Tag Archives: Hristo Lukov

18% Brown: the downfall of a Bulgarian intellectual

The countries of Eastern Europe continue to struggle with the classification of their history and the people and currents that shaped it. This is especially true for the legacy of the time immediately before the Communist seizure of power. In many Eastern European countries, since the 1920s, there were fascist or openly National Socialist groups that enjoyed widespread popular support; they generally combined radical anti-communism with a totalitarian idea of society and eliminationist anti-Semitism modeled after German National Socialism.

**Excerpted records**
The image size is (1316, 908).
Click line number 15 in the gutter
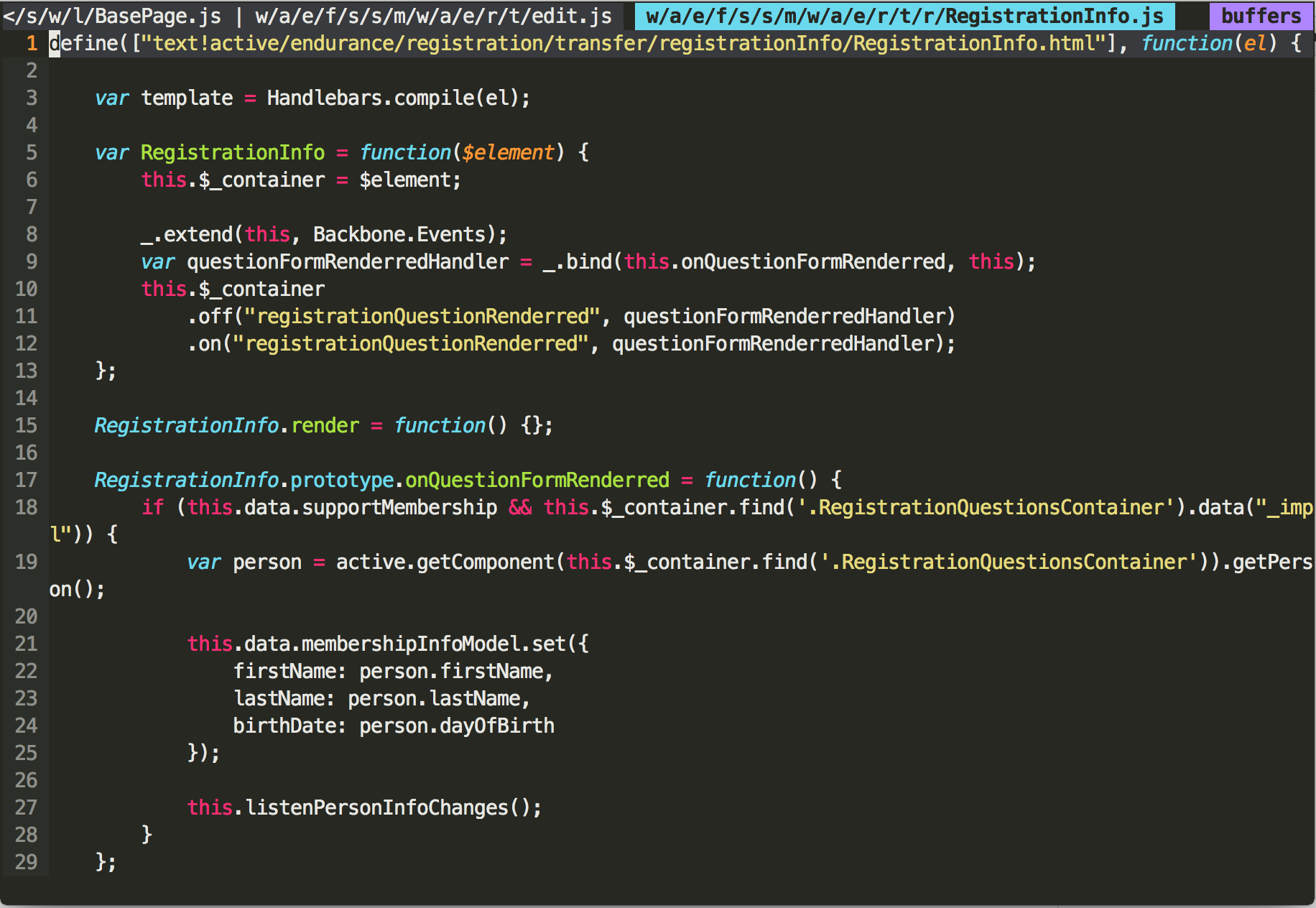(26, 426)
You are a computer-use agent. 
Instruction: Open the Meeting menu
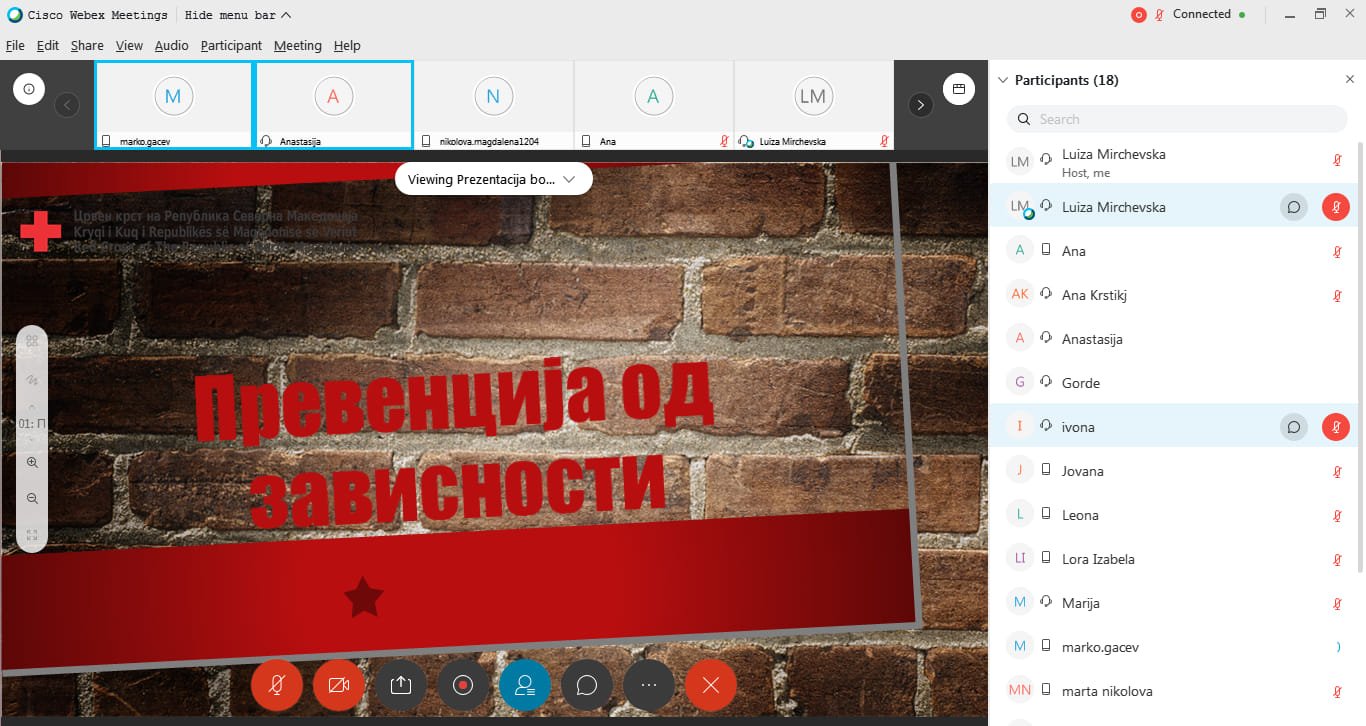pos(297,46)
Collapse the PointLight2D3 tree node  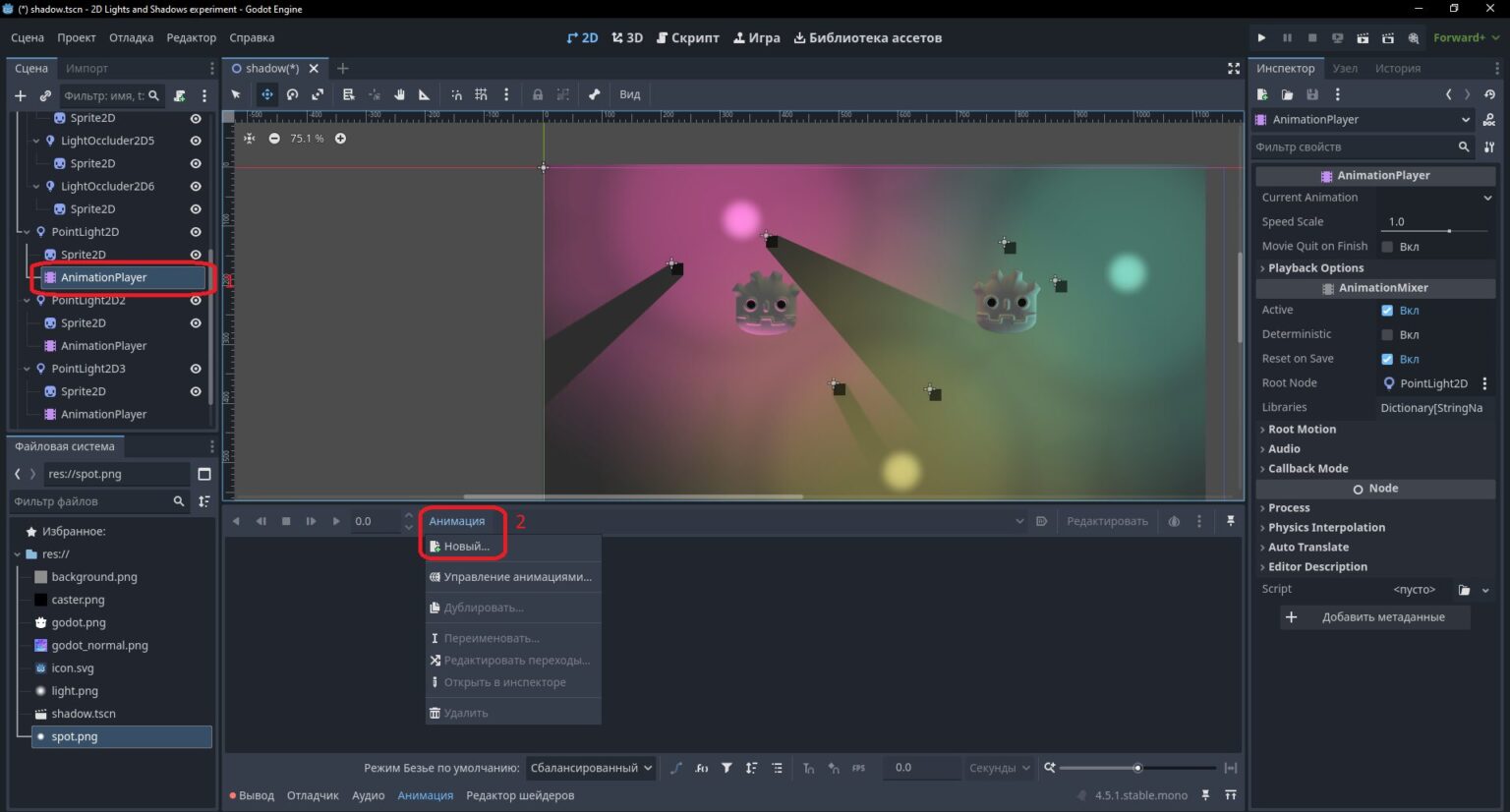tap(27, 369)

**Required work**
A) Please answer these about the text on Eastern Europe's fascist past:
(i) Which name appears in the tag heading?
(ii) Since which decade have fascist or openly National Socialist groups existed in many Eastern European countries?
(iii) What was these groups' eliminationist anti-Semitism modeled after?
B) Could you carry the text on Eastern Europe's fascist past further, starting after its last sentence?

**Expected results**
A)
(i) Hristo Lukov
(ii) The 1920s
(iii) German National Socialism

B)
From these groupings, the Nazis gained before and at the outbreak of WWII many fanatical supporters for their policy of violence and extermination, a policy that aimed at the complete eradication of whole races, especially the Jews and Roma. The prejudices and social exclusion that had prevailed for centuries, as well as the existing willingness to use violence against these population groups in Eastern Europe, were taken up by the Nazis and made serviceable for their barbaric extermination project. The anti-Semitic and fascist organizations of the “elites” in these countries disappeared apparently later with the Communist seizure of power, but the persons and attitudes of course remained largely unchanged.

While many leading members of fascist groups settled in the West in time, and others being executed or sentenced to lengthy prison terms in trials that were usually not according to the standards of constitutional democracies, there were also many who remained undisturbed. Among other things, the collapse of the communist bloc in Eastern Europe led to the formation of political groups that deliberately leaned towards pre-war organizations and that see themselves as following the values of such organizations. As a rule, the anti-communism of these pre-WWII groups is emphasized, but the totalitarian-fascist and anti-Semitic tradition is often concealed or relativized.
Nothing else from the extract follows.